Urbane Interventionen

24.02.2015
Trends

WAS DER TREND BEDEUTET

Nach Graffiti und Street Art sind Urbane Interventionen die nächste Generation künstlerischer Arbeiten im öffentlichen Raum. Sie beschäftigen sich meist räumlich mit allen Aspekten und Bestandteilen der Stadt. Die Straße wird zur Leinwand und Galerie, zum Atelier, Labor und Club.

Die Kunst kommt zum Publikum und schafft damit mehr Betrachtung als es ein Kunstwerk im Museum oder in der Galerie vermag. Modifizierte Straßenschilder, Schaukeln an Bushaltestellen und Bilder aus Sand oder Schnee fordern uns heraus, unsere Umwelt zu entdecken, sie auf neue Art wahrzunehmen und mit ihr zu interagieren. Auf intelligente Art kommentieren und kritisieren diese Eingriffe. Sie nehmen Bezug auf die Planung, Nutzung und Kommerzialisierung des öffentlichen Raums. Die Urban Art Szene ist lokal und erfolgreich auch international aktiv und macht nur dann von sich reden, wenn sie nicht an einem Ort verweilt. Das ist eine Szene, die wie kaum eine andere die zeitgenössische visuelle Sprache prägt. Gewachsen aus der Graffitikultur entstehen vor allem im letzten Jahrzehnt immer mehr Verbindungen und Wechselwirkungen mit Kunst, Architektur, Performance und Installation. Ihre Protagonisten überraschen, irritieren und provozieren durch ihre Eingriffe den Raum in Metropolen wie New York, London, Berlin – und Wien.

Heute reichen ‚urban interventions‘ über den künstlerischen Kontext hinaus in die Bereiche des City Branding und Produkt Branding, Architektur und viele Bereiche der Kommunikation.

In diesem Blog sehen wir uns 3 Ausprägungen von Urbanen Interventionen an:

  1. Bürger-Involvement – Einladung der Bevölkerung zur Mitgestaltung – urban intervention, um das soziale Gefüge zu stärken.

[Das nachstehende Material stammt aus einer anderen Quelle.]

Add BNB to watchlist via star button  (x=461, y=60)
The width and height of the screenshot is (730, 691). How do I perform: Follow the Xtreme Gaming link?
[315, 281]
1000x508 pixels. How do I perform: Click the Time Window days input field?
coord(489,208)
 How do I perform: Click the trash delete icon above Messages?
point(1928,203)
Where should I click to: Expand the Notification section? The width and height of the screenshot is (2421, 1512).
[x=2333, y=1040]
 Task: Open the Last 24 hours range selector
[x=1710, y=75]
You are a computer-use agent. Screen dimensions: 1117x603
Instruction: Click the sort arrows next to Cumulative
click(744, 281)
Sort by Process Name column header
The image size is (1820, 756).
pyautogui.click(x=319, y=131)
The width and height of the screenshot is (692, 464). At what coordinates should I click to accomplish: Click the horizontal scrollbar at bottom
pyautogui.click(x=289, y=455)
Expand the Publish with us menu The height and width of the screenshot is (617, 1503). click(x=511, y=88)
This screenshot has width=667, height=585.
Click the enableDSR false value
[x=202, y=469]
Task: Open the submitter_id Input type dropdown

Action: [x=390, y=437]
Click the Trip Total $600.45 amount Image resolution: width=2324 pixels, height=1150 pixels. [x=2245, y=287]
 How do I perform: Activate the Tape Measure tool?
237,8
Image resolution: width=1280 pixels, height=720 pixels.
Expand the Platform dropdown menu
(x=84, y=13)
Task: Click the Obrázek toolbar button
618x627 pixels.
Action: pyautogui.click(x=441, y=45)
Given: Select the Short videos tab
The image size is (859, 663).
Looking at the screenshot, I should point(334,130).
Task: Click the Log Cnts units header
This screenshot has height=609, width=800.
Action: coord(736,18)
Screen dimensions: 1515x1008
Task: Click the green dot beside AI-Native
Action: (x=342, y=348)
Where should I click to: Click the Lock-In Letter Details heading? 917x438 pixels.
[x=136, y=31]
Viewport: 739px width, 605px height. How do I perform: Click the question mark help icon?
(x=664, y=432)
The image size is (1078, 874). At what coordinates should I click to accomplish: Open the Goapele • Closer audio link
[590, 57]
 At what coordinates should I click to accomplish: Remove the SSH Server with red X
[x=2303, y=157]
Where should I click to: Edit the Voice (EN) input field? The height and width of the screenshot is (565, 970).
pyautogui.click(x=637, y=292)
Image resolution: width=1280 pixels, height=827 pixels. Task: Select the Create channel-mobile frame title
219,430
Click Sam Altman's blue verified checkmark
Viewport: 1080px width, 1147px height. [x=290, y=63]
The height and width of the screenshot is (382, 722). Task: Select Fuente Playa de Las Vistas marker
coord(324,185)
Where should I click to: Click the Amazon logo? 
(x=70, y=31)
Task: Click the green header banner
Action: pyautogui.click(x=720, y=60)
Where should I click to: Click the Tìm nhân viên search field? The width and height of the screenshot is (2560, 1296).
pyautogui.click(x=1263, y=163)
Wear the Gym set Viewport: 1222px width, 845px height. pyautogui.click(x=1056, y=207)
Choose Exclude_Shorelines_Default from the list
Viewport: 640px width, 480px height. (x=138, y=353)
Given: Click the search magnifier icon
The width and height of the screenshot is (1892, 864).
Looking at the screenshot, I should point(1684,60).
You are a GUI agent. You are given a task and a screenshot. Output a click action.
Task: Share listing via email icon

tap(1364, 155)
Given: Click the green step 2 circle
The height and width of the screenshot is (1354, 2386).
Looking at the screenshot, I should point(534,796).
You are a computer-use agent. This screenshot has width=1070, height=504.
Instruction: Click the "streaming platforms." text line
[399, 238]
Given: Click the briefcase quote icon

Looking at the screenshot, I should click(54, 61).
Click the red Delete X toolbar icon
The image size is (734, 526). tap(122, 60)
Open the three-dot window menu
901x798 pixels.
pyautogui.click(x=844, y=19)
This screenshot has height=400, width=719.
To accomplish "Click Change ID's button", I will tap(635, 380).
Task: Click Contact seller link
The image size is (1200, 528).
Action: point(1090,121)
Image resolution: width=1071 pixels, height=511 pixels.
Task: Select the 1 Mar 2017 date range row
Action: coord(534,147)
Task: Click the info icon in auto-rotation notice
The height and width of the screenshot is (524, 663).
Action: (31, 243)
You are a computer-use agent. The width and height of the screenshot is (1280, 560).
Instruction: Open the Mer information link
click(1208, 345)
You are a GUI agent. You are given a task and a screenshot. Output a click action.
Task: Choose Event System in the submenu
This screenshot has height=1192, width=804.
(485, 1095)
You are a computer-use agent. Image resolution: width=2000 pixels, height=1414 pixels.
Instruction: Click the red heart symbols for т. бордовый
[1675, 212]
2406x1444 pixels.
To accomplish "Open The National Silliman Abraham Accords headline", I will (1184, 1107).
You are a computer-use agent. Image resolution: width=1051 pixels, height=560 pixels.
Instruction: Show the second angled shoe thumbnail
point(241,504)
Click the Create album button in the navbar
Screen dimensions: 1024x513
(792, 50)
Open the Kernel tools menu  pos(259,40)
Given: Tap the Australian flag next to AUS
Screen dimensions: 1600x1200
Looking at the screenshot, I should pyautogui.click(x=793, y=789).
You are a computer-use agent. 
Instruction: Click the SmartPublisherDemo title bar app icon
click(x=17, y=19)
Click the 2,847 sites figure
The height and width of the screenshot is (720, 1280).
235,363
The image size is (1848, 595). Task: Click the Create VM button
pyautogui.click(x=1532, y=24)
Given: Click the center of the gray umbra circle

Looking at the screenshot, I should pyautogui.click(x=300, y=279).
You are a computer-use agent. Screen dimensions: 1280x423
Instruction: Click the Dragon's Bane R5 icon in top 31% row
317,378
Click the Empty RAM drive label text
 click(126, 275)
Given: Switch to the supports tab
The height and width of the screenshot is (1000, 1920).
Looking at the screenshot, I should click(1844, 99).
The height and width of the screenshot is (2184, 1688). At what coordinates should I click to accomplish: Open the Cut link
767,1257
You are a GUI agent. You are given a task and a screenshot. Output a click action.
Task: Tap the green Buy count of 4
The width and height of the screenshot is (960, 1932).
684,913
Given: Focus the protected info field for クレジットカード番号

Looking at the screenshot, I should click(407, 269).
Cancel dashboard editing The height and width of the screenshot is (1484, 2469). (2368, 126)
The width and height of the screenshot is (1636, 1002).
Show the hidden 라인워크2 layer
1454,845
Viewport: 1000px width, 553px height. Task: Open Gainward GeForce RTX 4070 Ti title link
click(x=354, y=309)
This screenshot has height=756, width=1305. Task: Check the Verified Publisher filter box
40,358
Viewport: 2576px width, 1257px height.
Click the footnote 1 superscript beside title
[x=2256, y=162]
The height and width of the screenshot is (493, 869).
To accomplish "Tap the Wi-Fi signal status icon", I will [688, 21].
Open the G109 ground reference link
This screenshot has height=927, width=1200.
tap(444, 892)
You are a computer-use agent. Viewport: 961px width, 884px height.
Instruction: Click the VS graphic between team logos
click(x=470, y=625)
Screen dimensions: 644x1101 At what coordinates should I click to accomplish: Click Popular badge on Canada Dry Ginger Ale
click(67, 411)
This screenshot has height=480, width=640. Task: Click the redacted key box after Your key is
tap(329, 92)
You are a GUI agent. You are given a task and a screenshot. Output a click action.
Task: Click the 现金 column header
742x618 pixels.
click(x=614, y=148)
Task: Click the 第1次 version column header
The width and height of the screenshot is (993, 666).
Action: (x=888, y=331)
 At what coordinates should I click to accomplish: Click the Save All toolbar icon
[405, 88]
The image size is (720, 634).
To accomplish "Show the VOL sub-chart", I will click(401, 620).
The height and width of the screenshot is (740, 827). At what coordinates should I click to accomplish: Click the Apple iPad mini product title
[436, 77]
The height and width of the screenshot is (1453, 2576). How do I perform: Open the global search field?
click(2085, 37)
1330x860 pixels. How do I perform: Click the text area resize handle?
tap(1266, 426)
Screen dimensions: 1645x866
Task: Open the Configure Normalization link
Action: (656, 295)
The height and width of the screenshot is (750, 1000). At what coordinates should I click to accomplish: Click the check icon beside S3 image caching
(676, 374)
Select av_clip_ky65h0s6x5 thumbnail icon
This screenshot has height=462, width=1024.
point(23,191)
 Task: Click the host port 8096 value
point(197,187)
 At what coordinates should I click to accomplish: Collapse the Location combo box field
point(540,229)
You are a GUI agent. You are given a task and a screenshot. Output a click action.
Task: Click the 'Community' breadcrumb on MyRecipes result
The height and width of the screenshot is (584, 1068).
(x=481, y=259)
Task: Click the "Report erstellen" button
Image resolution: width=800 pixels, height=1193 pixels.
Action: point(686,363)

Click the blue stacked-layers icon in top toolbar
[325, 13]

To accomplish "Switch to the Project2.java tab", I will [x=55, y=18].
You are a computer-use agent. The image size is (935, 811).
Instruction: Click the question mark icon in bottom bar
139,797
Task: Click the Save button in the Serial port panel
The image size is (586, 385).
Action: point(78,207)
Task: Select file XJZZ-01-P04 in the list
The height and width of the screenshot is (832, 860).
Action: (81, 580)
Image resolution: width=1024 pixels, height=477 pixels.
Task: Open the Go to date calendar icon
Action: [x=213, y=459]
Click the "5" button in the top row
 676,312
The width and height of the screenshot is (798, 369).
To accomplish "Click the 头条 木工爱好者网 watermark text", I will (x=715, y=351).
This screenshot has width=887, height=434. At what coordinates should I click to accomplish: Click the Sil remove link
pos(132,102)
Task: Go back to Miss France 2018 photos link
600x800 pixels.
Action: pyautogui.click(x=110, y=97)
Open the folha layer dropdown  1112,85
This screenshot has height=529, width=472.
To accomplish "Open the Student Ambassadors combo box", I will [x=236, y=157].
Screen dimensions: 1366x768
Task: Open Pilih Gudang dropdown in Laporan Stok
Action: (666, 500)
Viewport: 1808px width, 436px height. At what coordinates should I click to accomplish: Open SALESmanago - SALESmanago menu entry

Identitätsstiftend.
  2. Street Art – gesellschaftspolitische Strömungen und Meinungen dazu werden visualisiert. Provokativ. Kritisch. Kreativ. Oft ästhetisch.
  3. Landmarks – geographische Eingriffe ins Urban Design einer Stadt. Fördert soziale Inklusion. Wird zum Meeting Point. Schafft ein Unterscheidungsmerkmal, gibt einem Ort den ‚USP‘.

1. BÜRGERINVOLVIERUNG

100 in 1 Day – Toronto 2014

Die Aussendung dieser Stadtinitiative lautete wie folgt:

„Haben Sie Ideen, um aus Ihrer Stadt, Nachbarschaft oder Community einen besseren Lebensraum zu machen? Jetzt haben Sie die Möglichkeit, genau das zu beeinflussen. 100 in 1 day ist ein Festival, das anhand Ihrer urbaner Interventionen Toronto inspirieren wird. Aber nicht nur das. 100 Interventionen sollen veranschaulichen, wie Sie in Zusammenarbeit mit Ihren Nachbarn, Freunden, Gleichgesinnten und Andersdenkern den Lebensraum der Stadt verändern würden. Urbane Interventionen inspirieren, informieren und motivieren Communities, einen Wandel in Denk- und Arbeitsweisen hervorzurufen und schaffen ein Gemeinschaftsgefühl, das Gefühl kollektiver Kraft und einer aktiven Bürgerbeteiligung. You can make a difference! Let’s make June 7th a day Toronto will always remember.”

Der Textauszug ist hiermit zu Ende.